Several trainers who had led their horses to the water but found they could not have them run, were mightily distressed by the day. There were calls for a change in the management team, which, in more rustic parlance, was a request to see heads in a wicker basket.
There had been precipitation at the Midlands track on Sunday and then again yesterday morning, and such became the saturation on the paddock bend that a deputation of jockeys decided they would not be risking their necks on the surface.
"There's no question it's not safe," Tony Culhane reported. "If you met it wrong you could be in serious trouble."
That was the cue for a conga of disgruntled trainers to emerge, including Nick Littmoden, who praised the course management with the word "incompetence". "You don't mind losing the occasional meeting to frost," Littmoden said, "but to lose it to rain is an insult to everyone's intelligence. They were trying to sort the problem by dragging sodden sand across the track to throw on more sodden sand. All that was going to produce was a bloody mess, which is what it did. A decent management team needs to be put in place, because there clearly isn't one there at the moment."
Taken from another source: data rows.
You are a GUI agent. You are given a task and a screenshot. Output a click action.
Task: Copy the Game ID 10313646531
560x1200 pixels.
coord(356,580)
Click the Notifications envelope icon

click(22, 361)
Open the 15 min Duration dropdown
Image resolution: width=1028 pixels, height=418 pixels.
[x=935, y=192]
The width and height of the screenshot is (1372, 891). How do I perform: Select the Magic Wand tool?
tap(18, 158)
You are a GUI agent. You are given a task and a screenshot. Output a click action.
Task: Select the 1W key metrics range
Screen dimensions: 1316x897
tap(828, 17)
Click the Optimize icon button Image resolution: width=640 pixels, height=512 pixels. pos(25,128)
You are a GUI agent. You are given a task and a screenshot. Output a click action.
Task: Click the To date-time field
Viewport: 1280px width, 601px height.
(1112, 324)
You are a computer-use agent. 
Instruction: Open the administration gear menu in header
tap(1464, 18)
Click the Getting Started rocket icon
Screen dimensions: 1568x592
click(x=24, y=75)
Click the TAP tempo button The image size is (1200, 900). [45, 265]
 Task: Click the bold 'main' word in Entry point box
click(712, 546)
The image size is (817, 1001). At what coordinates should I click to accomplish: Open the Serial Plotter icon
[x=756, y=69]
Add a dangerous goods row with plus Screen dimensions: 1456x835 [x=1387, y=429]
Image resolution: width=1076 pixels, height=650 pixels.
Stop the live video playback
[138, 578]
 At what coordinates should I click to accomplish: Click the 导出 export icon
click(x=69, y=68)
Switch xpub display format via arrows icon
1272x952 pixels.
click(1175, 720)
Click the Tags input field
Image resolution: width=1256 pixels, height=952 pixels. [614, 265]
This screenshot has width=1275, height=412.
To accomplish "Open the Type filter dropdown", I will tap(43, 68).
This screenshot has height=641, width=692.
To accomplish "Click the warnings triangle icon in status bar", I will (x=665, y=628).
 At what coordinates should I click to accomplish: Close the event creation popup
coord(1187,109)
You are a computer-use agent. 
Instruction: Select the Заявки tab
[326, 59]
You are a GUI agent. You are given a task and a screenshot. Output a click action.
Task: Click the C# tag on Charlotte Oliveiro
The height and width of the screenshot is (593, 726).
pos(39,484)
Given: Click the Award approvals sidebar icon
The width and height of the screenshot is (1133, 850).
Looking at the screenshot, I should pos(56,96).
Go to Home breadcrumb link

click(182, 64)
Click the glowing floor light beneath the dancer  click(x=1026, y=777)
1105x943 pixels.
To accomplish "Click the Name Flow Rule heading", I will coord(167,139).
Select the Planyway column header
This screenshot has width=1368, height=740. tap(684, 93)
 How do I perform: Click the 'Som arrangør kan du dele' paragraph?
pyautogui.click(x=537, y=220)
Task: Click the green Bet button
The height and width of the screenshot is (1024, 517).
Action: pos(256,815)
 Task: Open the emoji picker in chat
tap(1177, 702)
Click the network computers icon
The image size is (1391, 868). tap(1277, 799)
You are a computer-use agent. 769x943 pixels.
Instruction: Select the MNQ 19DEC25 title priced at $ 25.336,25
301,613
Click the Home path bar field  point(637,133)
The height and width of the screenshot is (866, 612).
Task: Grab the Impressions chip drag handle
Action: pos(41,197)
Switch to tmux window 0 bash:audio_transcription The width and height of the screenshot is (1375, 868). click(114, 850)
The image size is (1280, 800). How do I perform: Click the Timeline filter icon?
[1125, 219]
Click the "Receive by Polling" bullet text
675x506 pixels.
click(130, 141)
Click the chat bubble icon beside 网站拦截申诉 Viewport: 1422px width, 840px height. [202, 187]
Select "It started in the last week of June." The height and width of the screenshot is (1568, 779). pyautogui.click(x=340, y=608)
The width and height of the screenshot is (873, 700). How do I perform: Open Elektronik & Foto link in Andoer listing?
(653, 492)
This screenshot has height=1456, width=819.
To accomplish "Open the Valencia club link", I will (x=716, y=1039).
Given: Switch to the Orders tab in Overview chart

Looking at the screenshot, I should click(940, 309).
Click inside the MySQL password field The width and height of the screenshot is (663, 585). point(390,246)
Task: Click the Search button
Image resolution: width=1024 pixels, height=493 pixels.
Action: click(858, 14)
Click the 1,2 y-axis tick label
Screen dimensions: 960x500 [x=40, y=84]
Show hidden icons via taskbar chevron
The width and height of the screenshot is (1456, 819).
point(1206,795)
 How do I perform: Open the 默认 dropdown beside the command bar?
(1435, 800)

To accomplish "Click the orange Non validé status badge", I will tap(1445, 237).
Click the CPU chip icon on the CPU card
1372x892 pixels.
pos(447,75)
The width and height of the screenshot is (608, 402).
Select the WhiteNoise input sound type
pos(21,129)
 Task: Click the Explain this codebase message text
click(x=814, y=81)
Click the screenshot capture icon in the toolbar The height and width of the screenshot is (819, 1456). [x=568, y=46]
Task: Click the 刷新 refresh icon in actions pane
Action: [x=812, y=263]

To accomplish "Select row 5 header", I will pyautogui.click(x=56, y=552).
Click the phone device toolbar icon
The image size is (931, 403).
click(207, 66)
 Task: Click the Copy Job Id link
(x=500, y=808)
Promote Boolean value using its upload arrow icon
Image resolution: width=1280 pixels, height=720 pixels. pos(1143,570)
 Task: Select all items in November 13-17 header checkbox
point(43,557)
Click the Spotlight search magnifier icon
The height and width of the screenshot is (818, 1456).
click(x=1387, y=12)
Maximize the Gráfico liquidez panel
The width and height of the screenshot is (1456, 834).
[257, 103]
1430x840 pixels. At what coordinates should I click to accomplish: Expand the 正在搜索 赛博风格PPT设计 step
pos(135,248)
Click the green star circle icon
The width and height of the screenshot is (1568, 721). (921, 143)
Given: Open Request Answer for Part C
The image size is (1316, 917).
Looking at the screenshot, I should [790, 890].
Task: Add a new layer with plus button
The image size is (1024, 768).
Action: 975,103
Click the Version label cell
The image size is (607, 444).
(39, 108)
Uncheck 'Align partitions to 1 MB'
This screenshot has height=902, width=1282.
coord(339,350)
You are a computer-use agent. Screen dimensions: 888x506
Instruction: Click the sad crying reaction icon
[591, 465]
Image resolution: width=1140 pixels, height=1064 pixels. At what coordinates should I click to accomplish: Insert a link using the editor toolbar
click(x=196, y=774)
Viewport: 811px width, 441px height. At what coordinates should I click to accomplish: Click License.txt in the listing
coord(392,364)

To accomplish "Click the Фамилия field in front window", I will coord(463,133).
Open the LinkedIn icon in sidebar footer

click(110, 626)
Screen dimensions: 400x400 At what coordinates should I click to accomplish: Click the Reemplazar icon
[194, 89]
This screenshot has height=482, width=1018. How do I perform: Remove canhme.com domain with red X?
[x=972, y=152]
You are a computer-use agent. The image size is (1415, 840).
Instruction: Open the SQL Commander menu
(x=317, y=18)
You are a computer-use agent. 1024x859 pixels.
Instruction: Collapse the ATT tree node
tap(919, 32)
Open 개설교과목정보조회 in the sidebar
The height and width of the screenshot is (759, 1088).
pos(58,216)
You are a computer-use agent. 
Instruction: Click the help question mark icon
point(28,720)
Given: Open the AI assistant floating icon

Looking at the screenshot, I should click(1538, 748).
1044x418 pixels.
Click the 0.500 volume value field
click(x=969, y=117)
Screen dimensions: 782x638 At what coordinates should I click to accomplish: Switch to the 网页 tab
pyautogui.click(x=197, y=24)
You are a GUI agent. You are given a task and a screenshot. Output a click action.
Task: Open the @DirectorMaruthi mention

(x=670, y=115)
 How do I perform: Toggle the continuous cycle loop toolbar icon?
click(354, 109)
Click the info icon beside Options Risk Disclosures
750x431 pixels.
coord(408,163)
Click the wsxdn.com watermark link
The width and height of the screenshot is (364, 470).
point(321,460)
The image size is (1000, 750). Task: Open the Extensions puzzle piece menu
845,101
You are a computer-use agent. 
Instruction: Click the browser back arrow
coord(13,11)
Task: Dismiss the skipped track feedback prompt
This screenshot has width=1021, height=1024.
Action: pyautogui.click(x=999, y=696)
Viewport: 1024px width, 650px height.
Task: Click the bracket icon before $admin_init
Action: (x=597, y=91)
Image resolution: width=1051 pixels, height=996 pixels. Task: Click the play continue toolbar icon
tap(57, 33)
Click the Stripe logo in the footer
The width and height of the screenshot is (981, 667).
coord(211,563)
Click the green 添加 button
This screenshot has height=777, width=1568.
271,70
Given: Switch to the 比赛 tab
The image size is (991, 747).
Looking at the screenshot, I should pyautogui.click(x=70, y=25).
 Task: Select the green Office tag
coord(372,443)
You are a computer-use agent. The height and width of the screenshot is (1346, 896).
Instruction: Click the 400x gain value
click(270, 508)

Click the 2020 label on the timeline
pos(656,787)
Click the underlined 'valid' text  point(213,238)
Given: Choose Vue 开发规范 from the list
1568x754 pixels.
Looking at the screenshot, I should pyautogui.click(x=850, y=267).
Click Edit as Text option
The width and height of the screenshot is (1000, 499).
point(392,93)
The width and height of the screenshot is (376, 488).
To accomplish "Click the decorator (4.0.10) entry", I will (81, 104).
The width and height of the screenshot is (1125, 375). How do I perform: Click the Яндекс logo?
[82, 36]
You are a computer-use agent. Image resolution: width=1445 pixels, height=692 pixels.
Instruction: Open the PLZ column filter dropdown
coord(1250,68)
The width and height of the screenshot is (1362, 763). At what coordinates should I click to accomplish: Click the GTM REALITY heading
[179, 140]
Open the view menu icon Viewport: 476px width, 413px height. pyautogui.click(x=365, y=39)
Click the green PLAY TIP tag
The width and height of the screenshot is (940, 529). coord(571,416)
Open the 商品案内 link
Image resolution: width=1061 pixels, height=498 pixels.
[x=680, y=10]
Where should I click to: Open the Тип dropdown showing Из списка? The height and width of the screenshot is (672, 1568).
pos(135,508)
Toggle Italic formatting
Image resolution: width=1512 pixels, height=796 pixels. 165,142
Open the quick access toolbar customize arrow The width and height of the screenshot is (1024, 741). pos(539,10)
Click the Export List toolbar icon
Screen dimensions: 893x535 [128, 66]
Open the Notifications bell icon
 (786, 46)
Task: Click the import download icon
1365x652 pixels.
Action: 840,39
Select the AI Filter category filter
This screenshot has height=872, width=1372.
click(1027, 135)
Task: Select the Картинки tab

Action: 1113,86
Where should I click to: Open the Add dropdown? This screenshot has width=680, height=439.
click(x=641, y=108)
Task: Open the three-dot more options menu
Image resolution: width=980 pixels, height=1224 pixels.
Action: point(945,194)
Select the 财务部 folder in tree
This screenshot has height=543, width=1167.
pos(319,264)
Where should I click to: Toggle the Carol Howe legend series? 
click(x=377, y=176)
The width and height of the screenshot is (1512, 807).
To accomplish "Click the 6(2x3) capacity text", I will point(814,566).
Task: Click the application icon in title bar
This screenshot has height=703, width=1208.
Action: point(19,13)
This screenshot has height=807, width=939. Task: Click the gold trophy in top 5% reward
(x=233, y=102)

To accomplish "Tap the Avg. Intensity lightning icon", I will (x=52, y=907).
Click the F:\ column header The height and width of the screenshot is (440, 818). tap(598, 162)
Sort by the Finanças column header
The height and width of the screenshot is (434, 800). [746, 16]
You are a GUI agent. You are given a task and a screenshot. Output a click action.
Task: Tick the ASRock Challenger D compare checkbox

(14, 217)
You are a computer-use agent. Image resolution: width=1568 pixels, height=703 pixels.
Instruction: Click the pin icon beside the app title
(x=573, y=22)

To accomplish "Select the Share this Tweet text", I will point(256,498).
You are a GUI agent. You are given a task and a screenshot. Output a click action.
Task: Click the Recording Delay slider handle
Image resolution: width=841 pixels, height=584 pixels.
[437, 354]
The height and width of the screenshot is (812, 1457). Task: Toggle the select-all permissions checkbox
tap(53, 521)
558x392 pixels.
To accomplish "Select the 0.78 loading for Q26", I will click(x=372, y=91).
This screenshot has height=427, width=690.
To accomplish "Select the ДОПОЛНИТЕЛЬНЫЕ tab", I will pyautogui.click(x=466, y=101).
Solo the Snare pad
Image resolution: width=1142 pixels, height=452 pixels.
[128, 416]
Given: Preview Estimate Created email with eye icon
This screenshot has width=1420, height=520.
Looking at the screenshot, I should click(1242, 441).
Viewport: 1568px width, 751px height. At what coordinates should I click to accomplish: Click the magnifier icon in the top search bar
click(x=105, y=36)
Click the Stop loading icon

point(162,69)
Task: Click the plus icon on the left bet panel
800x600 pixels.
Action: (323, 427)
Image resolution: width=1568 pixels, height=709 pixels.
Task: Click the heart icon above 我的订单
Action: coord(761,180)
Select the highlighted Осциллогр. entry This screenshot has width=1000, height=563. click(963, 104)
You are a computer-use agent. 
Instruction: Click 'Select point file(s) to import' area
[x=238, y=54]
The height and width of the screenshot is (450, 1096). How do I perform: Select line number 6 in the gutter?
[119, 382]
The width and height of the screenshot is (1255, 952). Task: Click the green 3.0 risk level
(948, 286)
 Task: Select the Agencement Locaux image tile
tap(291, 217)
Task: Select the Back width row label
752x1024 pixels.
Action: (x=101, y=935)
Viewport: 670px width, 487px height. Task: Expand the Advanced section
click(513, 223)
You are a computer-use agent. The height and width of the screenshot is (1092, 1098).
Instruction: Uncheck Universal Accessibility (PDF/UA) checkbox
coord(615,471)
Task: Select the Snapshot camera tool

Littmoden's call is to fine tracks which abandon late and to introduce compensation packages for those who have embarked on their journeys to cancelled meetings. In fellow trainer Patrick Haslam he has a keen seconder. Haslam said: "It's outrageously bad management that they couldn't deal with the situation. I would be interested to know at what stage they realised they had a problem, and what preparations if any were made on Sunday to prevent this happening. I am sure that Sunday has a part to play in this. My lads travelled down on the Sunday and spent last night in Wolverhampton, and all for nothing. I shall be demanding full compensation."
James Given, who turned the wagons round to his stables at Gainsborough in Lincolnshire, added: "It does beggar belief in this day and age that Wolverhampton have done everything they possibly could and they get caught out like that."
The leaves on the tracks material came from general manager David Roberts, who said the question of compensation was one for the directors of the Arena Leisure plc, which owns the racecourse. "People think of snow and frost as weather extremes, but rain can be just as big a problem and this is not the first time we've seen that," Roberts said. "It's the pace at which the rain comes, allied to the amount of moisture already in the ground."
Arena's director of racing, Ian Renton, admitted to struggles with the surface at Dunstall Park. "The problem is water," he said. "A very small part of the track has become sloppy. The track has drained as best as it can but it hasn't been able to cope with it."
Arena Leisure, who own Britain's three all-weather courses, admitted they are looking at replacing the Fibresand at the Midlands track with a Polytrack surface. Renton added: "We are well aware that it is not of the same calibre as Lingfield, which is why we are seriously considering looking at replacing the base and the surface there to what we have at Lingfield. We cannot commit ourselves at the moment, but it could happen at quite an early stage."
* Today's Newton Abbot card hinges on a 7am inspection following 16mm of rain yesterday. Rain was forecast overnight.